• [What the exercise asks]
All of the records should be given again verbatim.

(Stored items)
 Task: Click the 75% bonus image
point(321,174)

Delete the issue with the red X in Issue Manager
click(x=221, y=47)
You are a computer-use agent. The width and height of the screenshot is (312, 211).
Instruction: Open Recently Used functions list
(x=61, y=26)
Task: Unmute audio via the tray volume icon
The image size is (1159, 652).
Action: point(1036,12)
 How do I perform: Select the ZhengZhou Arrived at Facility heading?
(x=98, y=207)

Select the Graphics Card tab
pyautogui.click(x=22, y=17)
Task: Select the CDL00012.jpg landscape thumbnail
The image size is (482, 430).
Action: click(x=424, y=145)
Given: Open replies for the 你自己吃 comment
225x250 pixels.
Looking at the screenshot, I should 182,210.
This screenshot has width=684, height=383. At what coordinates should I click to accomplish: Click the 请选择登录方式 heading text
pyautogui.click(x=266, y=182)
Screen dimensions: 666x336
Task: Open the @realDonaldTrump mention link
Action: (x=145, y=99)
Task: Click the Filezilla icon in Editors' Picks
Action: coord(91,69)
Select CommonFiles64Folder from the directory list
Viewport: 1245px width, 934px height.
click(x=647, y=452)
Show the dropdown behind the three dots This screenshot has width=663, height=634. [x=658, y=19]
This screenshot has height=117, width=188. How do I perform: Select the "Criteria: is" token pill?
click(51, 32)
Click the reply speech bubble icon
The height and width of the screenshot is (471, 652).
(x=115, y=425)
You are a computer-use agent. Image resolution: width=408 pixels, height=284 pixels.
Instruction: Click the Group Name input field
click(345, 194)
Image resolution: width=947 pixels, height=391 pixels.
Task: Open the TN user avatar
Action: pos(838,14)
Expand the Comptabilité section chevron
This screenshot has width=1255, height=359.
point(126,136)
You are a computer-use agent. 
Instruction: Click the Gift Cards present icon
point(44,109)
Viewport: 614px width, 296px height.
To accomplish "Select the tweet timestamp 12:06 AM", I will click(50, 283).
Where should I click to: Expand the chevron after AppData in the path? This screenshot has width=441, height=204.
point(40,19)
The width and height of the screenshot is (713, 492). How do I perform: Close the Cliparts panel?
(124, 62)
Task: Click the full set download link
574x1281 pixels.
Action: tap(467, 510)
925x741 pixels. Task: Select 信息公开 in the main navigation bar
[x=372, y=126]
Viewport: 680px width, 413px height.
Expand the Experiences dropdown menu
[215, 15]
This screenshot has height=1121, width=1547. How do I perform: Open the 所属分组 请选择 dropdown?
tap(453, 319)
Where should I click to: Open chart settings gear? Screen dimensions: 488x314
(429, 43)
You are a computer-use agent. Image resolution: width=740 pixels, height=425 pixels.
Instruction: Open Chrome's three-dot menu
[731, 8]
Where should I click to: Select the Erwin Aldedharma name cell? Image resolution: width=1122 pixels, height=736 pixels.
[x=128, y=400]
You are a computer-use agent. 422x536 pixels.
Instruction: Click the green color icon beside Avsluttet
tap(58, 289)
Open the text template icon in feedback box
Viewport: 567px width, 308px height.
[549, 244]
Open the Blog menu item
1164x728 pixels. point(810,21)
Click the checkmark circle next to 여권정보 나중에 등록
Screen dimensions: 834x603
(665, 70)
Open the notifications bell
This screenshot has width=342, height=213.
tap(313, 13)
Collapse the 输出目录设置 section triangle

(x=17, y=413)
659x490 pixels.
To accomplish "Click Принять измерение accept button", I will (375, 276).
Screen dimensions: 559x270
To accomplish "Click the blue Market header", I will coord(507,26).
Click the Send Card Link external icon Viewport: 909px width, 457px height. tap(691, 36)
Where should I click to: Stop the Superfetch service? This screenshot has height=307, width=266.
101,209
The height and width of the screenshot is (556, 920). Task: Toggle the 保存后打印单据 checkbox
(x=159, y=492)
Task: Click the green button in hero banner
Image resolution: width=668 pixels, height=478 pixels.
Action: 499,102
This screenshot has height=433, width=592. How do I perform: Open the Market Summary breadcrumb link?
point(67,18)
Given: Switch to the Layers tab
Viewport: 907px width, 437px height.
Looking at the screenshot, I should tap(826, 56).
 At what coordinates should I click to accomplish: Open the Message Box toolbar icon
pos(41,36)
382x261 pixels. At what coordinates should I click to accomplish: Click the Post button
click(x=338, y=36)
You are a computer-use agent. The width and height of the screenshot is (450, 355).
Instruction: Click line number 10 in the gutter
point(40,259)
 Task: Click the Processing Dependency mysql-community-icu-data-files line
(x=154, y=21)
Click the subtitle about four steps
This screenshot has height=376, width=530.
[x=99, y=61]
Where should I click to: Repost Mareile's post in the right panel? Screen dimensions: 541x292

• [Task answer]
 Task: Click the 75% bonus image
point(321,174)

Delete the issue with the red X in Issue Manager
click(x=221, y=47)
You are a computer-use agent. The width and height of the screenshot is (312, 211).
Instruction: Open Recently Used functions list
(x=61, y=26)
Task: Unmute audio via the tray volume icon
The image size is (1159, 652).
Action: point(1036,12)
 How do I perform: Select the ZhengZhou Arrived at Facility heading?
(x=98, y=207)

Select the Graphics Card tab
pyautogui.click(x=22, y=17)
Task: Select the CDL00012.jpg landscape thumbnail
The image size is (482, 430).
Action: click(x=424, y=145)
Given: Open replies for the 你自己吃 comment
225x250 pixels.
Looking at the screenshot, I should 182,210.
This screenshot has width=684, height=383. At what coordinates should I click to accomplish: Click the 请选择登录方式 heading text
pyautogui.click(x=266, y=182)
Screen dimensions: 666x336
Task: Open the @realDonaldTrump mention link
Action: (x=145, y=99)
Task: Click the Filezilla icon in Editors' Picks
Action: coord(91,69)
Select CommonFiles64Folder from the directory list
Viewport: 1245px width, 934px height.
click(x=647, y=452)
Show the dropdown behind the three dots This screenshot has width=663, height=634. [x=658, y=19]
This screenshot has height=117, width=188. How do I perform: Select the "Criteria: is" token pill?
click(51, 32)
Click the reply speech bubble icon
The height and width of the screenshot is (471, 652).
(x=115, y=425)
You are a computer-use agent. Image resolution: width=408 pixels, height=284 pixels.
Instruction: Click the Group Name input field
click(345, 194)
Image resolution: width=947 pixels, height=391 pixels.
Task: Open the TN user avatar
Action: pos(838,14)
Expand the Comptabilité section chevron
This screenshot has width=1255, height=359.
point(126,136)
You are a computer-use agent. 
Instruction: Click the Gift Cards present icon
point(44,109)
Viewport: 614px width, 296px height.
To accomplish "Select the tweet timestamp 12:06 AM", I will click(50, 283).
Where should I click to: Expand the chevron after AppData in the path? This screenshot has width=441, height=204.
point(40,19)
The width and height of the screenshot is (713, 492). How do I perform: Close the Cliparts panel?
(124, 62)
Task: Click the full set download link
574x1281 pixels.
Action: tap(467, 510)
925x741 pixels. Task: Select 信息公开 in the main navigation bar
[x=372, y=126]
Viewport: 680px width, 413px height.
Expand the Experiences dropdown menu
[215, 15]
This screenshot has height=1121, width=1547. How do I perform: Open the 所属分组 请选择 dropdown?
tap(453, 319)
Where should I click to: Open chart settings gear? Screen dimensions: 488x314
(429, 43)
You are a computer-use agent. Image resolution: width=740 pixels, height=425 pixels.
Instruction: Open Chrome's three-dot menu
[731, 8]
Where should I click to: Select the Erwin Aldedharma name cell? Image resolution: width=1122 pixels, height=736 pixels.
[x=128, y=400]
You are a computer-use agent. 422x536 pixels.
Instruction: Click the green color icon beside Avsluttet
tap(58, 289)
Open the text template icon in feedback box
Viewport: 567px width, 308px height.
[549, 244]
Open the Blog menu item
1164x728 pixels. point(810,21)
Click the checkmark circle next to 여권정보 나중에 등록
Screen dimensions: 834x603
(665, 70)
Open the notifications bell
This screenshot has width=342, height=213.
tap(313, 13)
Collapse the 输出目录设置 section triangle

(x=17, y=413)
659x490 pixels.
To accomplish "Click Принять измерение accept button", I will (375, 276).
Screen dimensions: 559x270
To accomplish "Click the blue Market header", I will coord(507,26).
Click the Send Card Link external icon Viewport: 909px width, 457px height. tap(691, 36)
Where should I click to: Stop the Superfetch service? This screenshot has height=307, width=266.
101,209
The height and width of the screenshot is (556, 920). Task: Toggle the 保存后打印单据 checkbox
(x=159, y=492)
Task: Click the green button in hero banner
Image resolution: width=668 pixels, height=478 pixels.
Action: 499,102
This screenshot has height=433, width=592. How do I perform: Open the Market Summary breadcrumb link?
point(67,18)
Given: Switch to the Layers tab
Viewport: 907px width, 437px height.
Looking at the screenshot, I should tap(826, 56).
 At what coordinates should I click to accomplish: Open the Message Box toolbar icon
pos(41,36)
382x261 pixels. At what coordinates should I click to accomplish: Click the Post button
click(x=338, y=36)
You are a computer-use agent. The width and height of the screenshot is (450, 355).
Instruction: Click line number 10 in the gutter
point(40,259)
 Task: Click the Processing Dependency mysql-community-icu-data-files line
(x=154, y=21)
Click the subtitle about four steps
This screenshot has height=376, width=530.
[x=99, y=61]
Where should I click to: Repost Mareile's post in the right panel? Screen dimensions: 541x292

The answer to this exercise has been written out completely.